For purposes of this Section, a “Net Short Position” by a Buyer means a position
whereby such Buyer has executed one or more sales of Common Stock that is marked
as a short sale and that is executed at a time when such Buyer has no equivalent
offsetting long position in the Common Stock or contract for the foregoing. For
purposes of determining whether a Buyer has an equivalent offsetting long
position in the Common Stock, all Common Stock (i) that is owned by such Buyer
or (ii) that would be issuable upon conversion or exercise in full of all
Securities then held by such Buyer (assuming that such Securities were then
fully convertible or exercisable, notwithstanding any provisions to the
contrary, and giving effect to any conversion or exercise price adjustments that
would take effect given only the passage of time) shall be deemed to be held
long by such Buyer.

               (t)           Additional Relief. If the Company shall fail for
any reason or for no reason to issue to the Buyer unlegended certificates or
issue Common Stock to such Buyer by electronic delivery at the applicable
balance account at DTC within three (3) Trading Days after the receipt of
documents necessary for the removal of the legend set forth in Section 2(g)

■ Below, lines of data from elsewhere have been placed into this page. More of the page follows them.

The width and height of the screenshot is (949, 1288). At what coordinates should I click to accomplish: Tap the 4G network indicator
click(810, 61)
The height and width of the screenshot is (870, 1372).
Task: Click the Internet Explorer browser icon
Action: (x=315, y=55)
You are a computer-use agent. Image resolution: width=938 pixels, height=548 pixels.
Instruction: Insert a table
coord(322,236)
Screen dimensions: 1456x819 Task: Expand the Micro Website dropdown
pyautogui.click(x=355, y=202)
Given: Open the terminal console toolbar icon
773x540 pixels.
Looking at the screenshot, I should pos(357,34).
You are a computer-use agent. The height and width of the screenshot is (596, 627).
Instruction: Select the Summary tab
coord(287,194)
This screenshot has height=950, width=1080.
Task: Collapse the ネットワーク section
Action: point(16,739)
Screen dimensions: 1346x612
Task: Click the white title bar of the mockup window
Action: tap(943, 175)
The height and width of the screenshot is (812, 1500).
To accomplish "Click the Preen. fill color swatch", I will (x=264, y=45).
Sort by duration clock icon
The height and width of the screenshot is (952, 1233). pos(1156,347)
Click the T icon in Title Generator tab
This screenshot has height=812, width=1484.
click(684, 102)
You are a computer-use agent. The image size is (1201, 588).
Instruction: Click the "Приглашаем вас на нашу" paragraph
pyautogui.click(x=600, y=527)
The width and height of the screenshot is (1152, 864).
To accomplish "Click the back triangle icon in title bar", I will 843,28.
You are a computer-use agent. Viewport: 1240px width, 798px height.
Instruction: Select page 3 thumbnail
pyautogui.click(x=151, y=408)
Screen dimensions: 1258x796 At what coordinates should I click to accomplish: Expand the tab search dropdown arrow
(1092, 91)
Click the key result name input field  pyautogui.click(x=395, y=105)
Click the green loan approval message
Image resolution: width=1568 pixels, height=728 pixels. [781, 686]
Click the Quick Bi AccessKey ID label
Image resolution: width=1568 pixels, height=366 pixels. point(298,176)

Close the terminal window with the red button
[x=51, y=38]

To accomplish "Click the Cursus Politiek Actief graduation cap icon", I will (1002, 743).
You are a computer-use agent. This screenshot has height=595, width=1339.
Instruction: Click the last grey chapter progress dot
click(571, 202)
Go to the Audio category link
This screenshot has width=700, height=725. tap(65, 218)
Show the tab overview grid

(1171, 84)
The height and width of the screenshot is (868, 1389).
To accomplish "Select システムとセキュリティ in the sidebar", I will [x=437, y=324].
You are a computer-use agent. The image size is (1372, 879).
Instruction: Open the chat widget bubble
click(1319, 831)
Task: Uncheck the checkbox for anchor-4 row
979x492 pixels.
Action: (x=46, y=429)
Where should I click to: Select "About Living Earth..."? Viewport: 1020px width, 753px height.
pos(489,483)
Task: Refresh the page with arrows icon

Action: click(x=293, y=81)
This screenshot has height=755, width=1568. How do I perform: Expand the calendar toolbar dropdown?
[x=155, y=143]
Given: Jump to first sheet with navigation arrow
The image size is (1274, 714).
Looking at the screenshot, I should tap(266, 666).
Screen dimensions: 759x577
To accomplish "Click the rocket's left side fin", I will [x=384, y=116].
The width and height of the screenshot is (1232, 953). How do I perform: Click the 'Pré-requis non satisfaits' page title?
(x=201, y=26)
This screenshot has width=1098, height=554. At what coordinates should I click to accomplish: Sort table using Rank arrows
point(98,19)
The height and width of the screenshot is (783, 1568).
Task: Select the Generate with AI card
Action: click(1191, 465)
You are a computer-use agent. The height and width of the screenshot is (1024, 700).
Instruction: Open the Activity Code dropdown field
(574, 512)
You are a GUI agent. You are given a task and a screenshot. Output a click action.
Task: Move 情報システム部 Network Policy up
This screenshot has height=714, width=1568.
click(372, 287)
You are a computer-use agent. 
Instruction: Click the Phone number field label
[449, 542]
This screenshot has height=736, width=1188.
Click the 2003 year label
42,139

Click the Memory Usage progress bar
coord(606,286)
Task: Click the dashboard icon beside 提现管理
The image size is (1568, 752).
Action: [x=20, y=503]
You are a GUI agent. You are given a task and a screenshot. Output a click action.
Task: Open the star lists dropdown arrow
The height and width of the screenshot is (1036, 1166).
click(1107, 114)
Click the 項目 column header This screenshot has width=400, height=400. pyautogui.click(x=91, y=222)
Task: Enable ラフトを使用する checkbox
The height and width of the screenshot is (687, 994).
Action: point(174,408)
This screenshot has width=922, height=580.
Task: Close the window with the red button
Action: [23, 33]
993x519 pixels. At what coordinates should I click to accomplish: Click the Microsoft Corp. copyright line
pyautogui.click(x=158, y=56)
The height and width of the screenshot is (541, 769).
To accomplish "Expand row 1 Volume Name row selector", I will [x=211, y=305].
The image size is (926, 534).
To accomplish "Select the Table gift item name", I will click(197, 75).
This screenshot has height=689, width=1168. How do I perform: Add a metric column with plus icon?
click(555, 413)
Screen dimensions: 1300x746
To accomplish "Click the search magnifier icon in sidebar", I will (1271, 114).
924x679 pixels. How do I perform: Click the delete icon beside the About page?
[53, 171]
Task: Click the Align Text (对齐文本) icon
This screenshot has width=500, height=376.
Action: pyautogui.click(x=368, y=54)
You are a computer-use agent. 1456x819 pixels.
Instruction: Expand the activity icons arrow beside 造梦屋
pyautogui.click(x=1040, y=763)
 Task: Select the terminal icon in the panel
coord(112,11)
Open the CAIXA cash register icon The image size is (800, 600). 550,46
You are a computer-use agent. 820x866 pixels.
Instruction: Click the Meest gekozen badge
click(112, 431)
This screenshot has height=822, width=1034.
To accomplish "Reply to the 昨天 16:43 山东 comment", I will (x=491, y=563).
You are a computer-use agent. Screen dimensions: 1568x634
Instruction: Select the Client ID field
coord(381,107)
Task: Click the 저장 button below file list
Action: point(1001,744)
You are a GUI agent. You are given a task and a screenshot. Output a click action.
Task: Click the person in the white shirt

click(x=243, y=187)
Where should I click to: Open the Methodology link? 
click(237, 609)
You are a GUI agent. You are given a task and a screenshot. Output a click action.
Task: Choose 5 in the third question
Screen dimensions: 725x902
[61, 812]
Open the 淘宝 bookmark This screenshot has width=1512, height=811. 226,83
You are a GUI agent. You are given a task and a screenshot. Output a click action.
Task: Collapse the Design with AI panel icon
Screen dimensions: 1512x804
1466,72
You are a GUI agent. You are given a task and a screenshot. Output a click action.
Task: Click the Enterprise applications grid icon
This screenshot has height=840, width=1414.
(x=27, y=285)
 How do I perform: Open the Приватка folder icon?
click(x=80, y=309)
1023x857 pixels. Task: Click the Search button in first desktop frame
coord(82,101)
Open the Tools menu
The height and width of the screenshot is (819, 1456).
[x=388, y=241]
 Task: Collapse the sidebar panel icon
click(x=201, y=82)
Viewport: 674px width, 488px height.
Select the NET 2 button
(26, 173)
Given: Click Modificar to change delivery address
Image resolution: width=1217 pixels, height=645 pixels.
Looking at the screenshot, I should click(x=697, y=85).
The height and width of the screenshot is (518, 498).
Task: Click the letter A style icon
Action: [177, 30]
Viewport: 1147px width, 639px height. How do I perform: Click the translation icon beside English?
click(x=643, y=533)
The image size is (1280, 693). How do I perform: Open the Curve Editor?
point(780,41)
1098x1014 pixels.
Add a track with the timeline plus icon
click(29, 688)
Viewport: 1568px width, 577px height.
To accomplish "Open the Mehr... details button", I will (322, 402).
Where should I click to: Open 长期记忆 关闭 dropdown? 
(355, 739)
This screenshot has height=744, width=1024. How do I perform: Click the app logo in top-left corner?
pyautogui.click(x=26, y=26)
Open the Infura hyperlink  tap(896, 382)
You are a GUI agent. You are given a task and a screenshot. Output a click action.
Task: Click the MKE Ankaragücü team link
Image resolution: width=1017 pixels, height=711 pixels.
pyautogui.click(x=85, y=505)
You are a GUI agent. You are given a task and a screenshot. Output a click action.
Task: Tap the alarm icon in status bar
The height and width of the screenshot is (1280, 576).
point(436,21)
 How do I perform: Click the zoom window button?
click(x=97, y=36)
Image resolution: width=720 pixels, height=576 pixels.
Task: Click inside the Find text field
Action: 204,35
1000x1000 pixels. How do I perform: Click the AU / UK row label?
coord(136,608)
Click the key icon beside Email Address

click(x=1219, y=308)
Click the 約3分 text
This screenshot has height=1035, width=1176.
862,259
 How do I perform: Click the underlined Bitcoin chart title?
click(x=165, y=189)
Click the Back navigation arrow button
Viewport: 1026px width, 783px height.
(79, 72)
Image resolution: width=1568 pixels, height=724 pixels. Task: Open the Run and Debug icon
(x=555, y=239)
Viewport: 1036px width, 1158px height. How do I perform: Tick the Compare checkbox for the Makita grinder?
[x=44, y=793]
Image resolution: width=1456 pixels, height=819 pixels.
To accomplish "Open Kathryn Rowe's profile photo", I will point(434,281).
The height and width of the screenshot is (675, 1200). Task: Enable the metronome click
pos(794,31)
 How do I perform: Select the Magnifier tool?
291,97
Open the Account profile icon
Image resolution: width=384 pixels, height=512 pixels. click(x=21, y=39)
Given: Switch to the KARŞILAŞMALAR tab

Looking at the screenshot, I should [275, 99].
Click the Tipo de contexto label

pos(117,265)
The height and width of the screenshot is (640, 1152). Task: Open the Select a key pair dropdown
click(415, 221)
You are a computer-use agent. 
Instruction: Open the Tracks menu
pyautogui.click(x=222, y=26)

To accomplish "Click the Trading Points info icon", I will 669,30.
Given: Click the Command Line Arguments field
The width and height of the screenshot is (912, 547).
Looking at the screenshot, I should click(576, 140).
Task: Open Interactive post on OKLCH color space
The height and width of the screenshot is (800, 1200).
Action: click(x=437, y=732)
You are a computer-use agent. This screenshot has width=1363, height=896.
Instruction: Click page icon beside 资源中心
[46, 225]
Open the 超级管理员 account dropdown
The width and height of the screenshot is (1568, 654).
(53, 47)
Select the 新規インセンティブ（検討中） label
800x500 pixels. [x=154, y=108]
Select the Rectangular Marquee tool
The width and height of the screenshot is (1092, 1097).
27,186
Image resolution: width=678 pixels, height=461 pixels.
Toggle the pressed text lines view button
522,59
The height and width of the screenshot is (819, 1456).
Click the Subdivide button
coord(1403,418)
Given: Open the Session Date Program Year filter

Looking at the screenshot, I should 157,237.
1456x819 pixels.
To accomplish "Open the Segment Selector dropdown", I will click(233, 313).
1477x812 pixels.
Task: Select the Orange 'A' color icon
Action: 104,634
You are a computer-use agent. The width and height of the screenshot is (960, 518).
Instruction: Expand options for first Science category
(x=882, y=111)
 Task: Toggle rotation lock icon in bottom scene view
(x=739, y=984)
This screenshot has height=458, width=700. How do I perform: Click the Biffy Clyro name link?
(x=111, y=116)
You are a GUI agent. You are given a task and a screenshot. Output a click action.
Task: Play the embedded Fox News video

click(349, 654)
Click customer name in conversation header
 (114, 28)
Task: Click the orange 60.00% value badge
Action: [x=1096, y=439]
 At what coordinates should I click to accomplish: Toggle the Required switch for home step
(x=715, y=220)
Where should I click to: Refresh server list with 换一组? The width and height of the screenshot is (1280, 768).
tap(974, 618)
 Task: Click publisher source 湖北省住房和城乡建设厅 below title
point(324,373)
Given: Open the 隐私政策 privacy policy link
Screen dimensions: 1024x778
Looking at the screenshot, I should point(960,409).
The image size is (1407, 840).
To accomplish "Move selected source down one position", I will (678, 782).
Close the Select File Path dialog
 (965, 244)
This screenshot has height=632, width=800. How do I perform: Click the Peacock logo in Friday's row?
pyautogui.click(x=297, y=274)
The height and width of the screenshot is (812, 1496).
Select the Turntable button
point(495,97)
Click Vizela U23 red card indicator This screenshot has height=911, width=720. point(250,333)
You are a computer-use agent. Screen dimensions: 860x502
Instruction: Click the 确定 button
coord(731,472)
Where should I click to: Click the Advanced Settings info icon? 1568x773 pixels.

above (the “Removal Date”), then in addition to all other remedies available to
the Buyer, if on or after the Trading Day immediately following such three
Trading Day period, the Buyer purchases (in an open market transaction or
otherwise) shares of Common Stock to deliver in satisfaction of a sale by the
Buyer of such Common Stock that the Buyer anticipated receiving without legend
from the Company (a “Buy-In”), then the Company shall, within three (3) Business
Days after the Buyer’s request and in the Buyer’s discretion, either (i) pay
cash to the Buyer in an amount equal to the Buyer’s total purchase price
(including brokerage commissions, if any) for the shares of Common Stock so
purchased (the “Buy-In Price”), at which point the Company’s obligation to
deliver such unlegended Common Stock shall terminate, or (ii) promptly honor its
obligation to deliver to the Buyer such unlegended Common Stock as provided
above and pay cash to the Buyer in an amount equal to the excess (if any) of the
Buy-In Price over the product of (A) such number of shares of Common Stock,
times (B) the Closing Bid Price (as defined in the Warrants) on the Removal
Date.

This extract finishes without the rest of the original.